Outre son théâtre, Shakspeare a laissé, en poésie et en prose, quelques pièces détachées, qui, malheureusement, ont été perdues; poète indépendant par ses créations dramatiques, il prit pour modèle en poésie Spencer qui, à cette époque, jouissait de la plus grande réputation, et était l'auteur à la mode. Shakspeare, le grand tragique, est également un excellent comique; sa pièce, les Joyeuses Commères de Windsor, est du nombre des meilleures comédies anglaises. L'Humour y abonde. Nous n'avons pas en français le correspondant du mot Humour ; Gaîté, qui s'en rapproche le plus, ne le rend pas complétement; il faudrait y ajouter ce qu'il y a de vague, de nuageux dans le mot fantaisie. L'humour est une petite flamme, un feu follet, une bonhomie maligne qui rappelle la causticité bienveillante de La Fontaine, une gaîté spirituelle, sérieuse, fine et satirique, pleine de nonchalance et de laisser aller, qui se sent mieux qu'elle ne s'exprime. Les vers de Byron, les Préfaces de Walter Scott, l'Hudibras de Butler, le poème badin de la Mèche de cheveux enlevés, de Pope, les romans de Dickens, le Gulliver de Swift, les ouvrages de Sterne, surtout Tristam Shandy, par sa franche et douce gaîté, son originalité et son excentricité, en offrent de nombreux exemples; on peut citer en particulier le discours de l'oncle Toby à sa mouche ennuyeuse.

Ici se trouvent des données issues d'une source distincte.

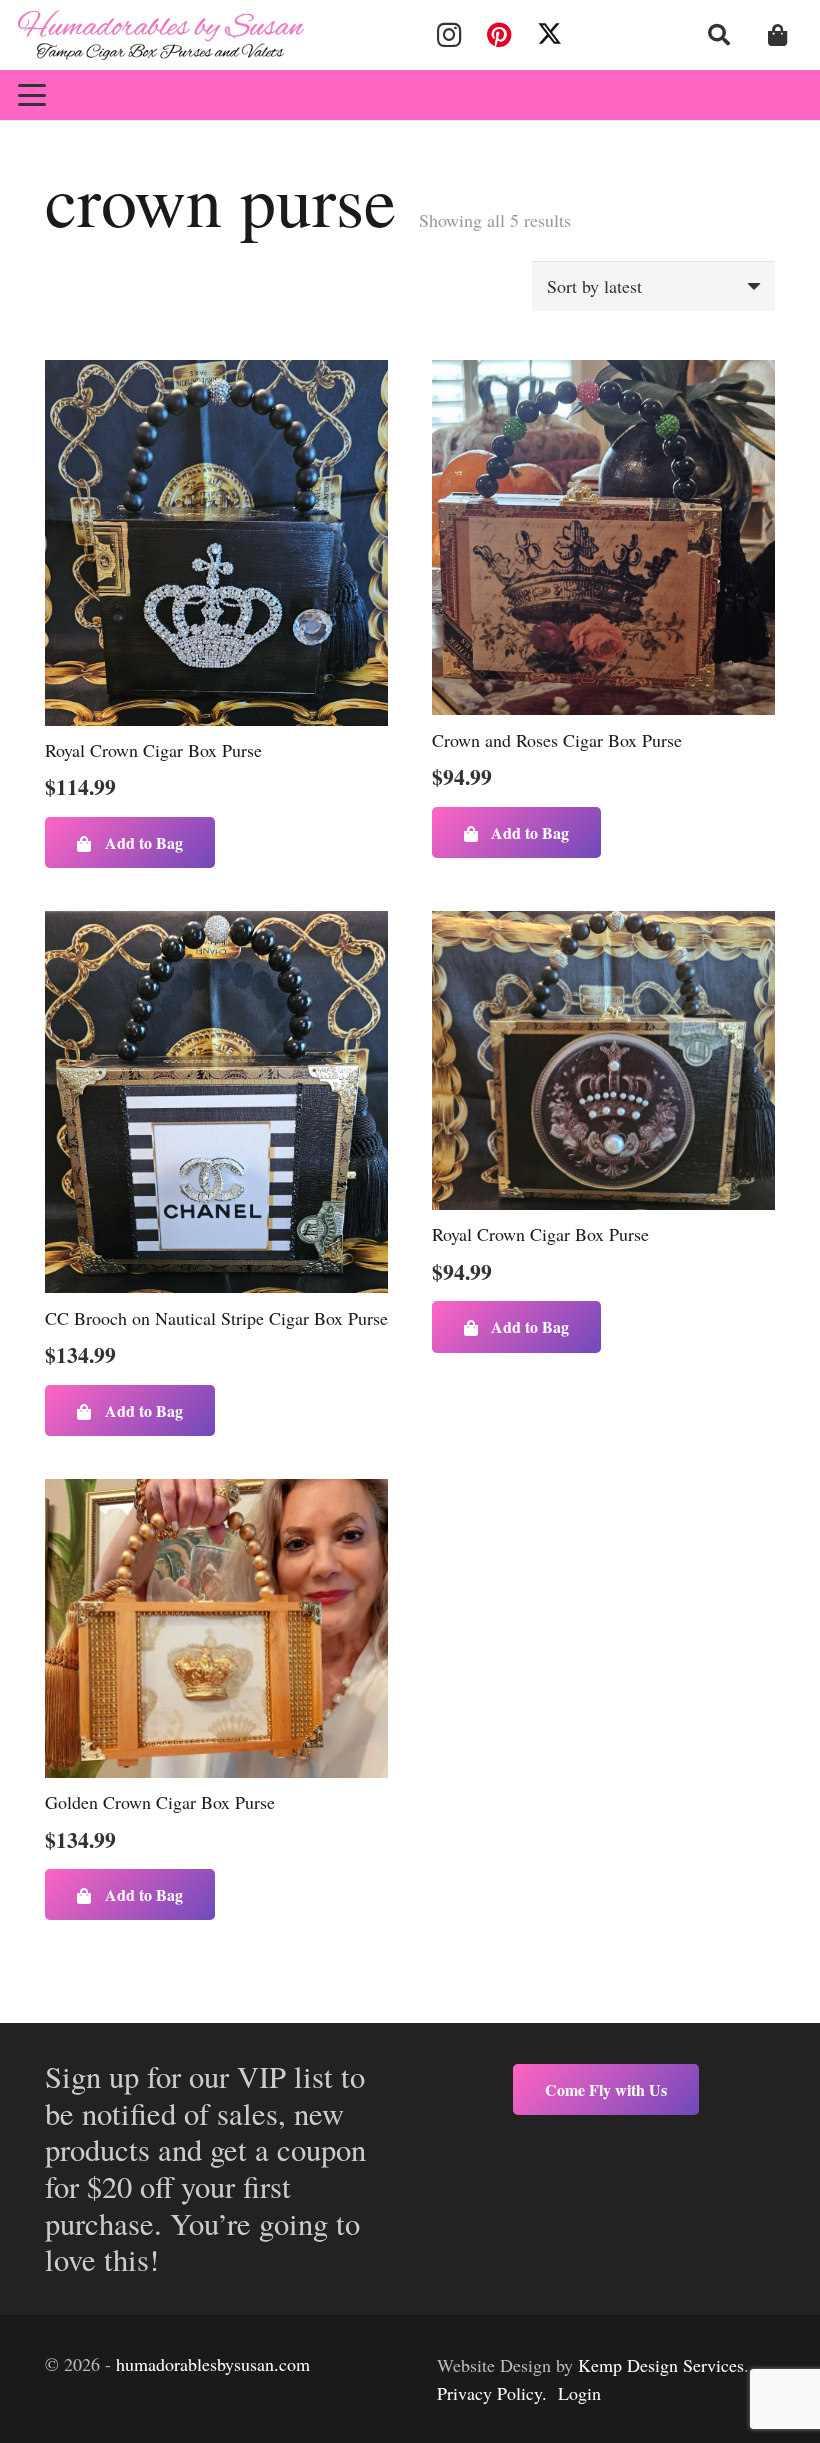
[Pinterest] (499, 35)
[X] (550, 35)
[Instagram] (449, 35)
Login (579, 2393)
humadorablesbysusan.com (213, 2364)
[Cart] (778, 35)
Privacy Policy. (492, 2393)
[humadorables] (161, 35)
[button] (719, 35)
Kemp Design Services (661, 2365)
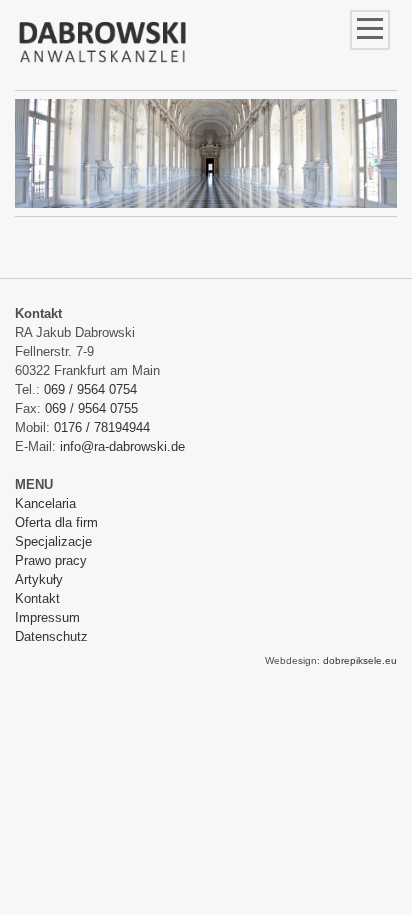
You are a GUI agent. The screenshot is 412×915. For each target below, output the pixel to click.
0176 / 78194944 (102, 427)
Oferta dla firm (56, 522)
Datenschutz (51, 636)
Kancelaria (45, 503)
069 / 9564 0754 (90, 389)
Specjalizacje (53, 541)
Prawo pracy (51, 560)
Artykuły (39, 579)
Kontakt (37, 598)
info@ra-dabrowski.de (122, 446)
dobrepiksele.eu (360, 660)
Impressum (47, 617)
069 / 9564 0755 (91, 408)
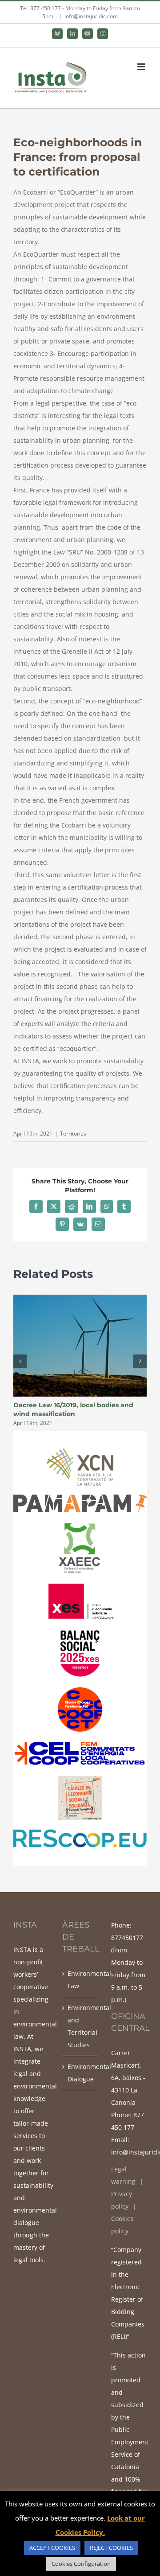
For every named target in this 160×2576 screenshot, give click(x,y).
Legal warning (123, 2175)
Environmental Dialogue (80, 2072)
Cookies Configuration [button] (81, 2564)
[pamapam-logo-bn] (80, 1497)
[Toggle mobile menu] (142, 66)
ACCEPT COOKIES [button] (52, 2548)
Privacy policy (121, 2200)
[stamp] (80, 1743)
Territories (73, 1133)
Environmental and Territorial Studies (80, 2026)
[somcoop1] (80, 1690)
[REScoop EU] (80, 1832)
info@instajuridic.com (91, 16)
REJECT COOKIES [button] (111, 2548)
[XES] (80, 1586)
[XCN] (80, 1451)
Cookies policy (122, 2224)
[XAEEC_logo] (80, 1524)
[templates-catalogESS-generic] (80, 1779)
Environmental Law (80, 1979)
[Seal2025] (80, 1631)
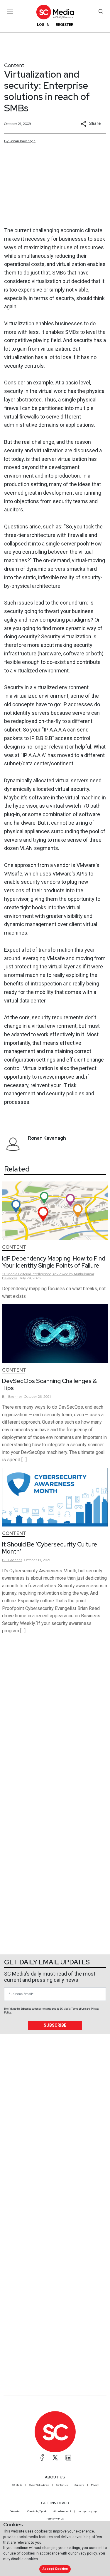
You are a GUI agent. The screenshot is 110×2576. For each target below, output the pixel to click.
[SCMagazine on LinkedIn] (68, 2457)
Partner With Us (55, 2518)
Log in (43, 24)
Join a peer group (87, 2511)
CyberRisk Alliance (39, 2485)
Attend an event (62, 2511)
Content (14, 65)
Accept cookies (55, 2569)
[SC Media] (55, 12)
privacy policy (86, 2553)
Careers (79, 2485)
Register (64, 24)
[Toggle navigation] (10, 11)
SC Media (17, 2485)
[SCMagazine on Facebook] (41, 2457)
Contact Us (62, 2485)
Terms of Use (78, 2008)
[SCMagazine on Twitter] (55, 2457)
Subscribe (55, 2025)
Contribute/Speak (37, 2511)
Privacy (95, 2485)
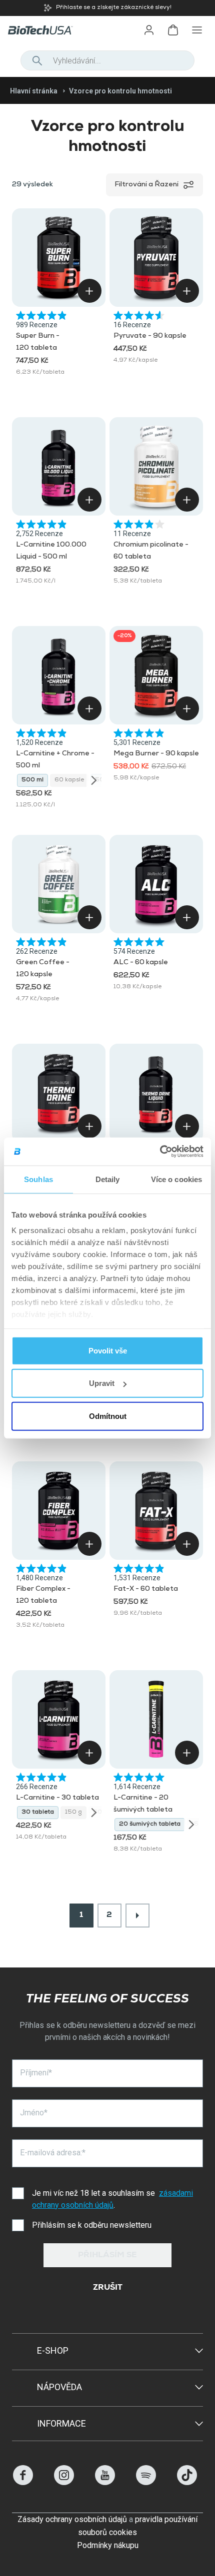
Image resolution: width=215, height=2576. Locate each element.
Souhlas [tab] (38, 1179)
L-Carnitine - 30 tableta (57, 1798)
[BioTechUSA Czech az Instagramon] (64, 2482)
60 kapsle (69, 780)
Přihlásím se (107, 2256)
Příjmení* (36, 2072)
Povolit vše (107, 1350)
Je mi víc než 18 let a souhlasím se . (112, 2199)
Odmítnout (107, 1415)
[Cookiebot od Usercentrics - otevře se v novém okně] (160, 1151)
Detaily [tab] (108, 1179)
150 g (73, 1813)
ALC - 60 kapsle (141, 962)
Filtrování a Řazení (146, 184)
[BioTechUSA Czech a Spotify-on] (146, 2482)
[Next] (94, 780)
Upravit (101, 1383)
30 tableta (38, 1813)
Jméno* (34, 2112)
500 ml (33, 780)
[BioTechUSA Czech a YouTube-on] (105, 2482)
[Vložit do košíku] (90, 291)
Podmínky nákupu (107, 2545)
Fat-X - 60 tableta (146, 1589)
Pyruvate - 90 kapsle (150, 336)
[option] (107, 8)
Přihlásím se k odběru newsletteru (92, 2225)
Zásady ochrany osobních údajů (72, 2519)
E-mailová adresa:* (53, 2152)
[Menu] (197, 30)
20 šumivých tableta (149, 1825)
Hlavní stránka (34, 91)
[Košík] (173, 30)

Parmi les auteurs dramatiques, contemporains de Shakspeare, on trouve Webster. On cite de lui trois pièces

assez remarquables pour l'époque. Appius et Virginie, tragédie difficile à traiter, et dans laquelle il a assez bien réussi; le Diable blanc ou Vittoria Corombona, qui porte l'empreinte des crimes et des mœurs de l'Italie sous les Borgia; la couleur locale y est fidèlement conservée; les crimes y pullulent, et avec un raffinement incroyable. La Duchesse de Malfy offre aussi des situations du plus haut pathétique; elle est tirée des nouvelles du romancier italien Bandello. -Benjamin Johnson, appelé ordinairement Ben Jonhson, et qui, comme Shakspeare, fut acteur et auteur; parmi ses tragédies, on remarque la Chute de Séjan, Catilina; ses comédies sont aussi fort nombreuses; les principales sont Volpone (le Renard), qui a quelques rapports avec Tartufe; la Femme silencieuse, tableau des mœurs de la haute société à Londres; l'Alchimiste, et enfin Chacun dans son humeur, son chef-d'œuvre, qui est resté au théâtre. C'est une des premières comédies de moeurs domestiques en Europe; les caractères, assez variés, sont soutenus jusqu'au bout, l'intrigue est peu compliquée. Ben Jonhson montre dans son théâtre un grand fonds d'esprit, beaucoup de gaîté piquante et caustique. Francis Beaumont et John Fletcher, célèbres par leur fécondité, composèrent au moins cinquante-deux pièces. Il y a chez Fletcher plus d'esprit, de vivacité et une peinture plus fidèle des caractères. Leurs meilleures pièces sont : la tragédie de la Jeune fille; les rôles d'Aspasie, l'héroïne de la pièce, de Mélantius, bon et honnête soldat, d'Evadné, qui trouve dans sa puissance l'impunité de ses crimes, sont des rôles bien saisis et bien rendus ; malheureusement, la pièce est remplie d'inconvenances,

« ПредыдущаяПродолжить »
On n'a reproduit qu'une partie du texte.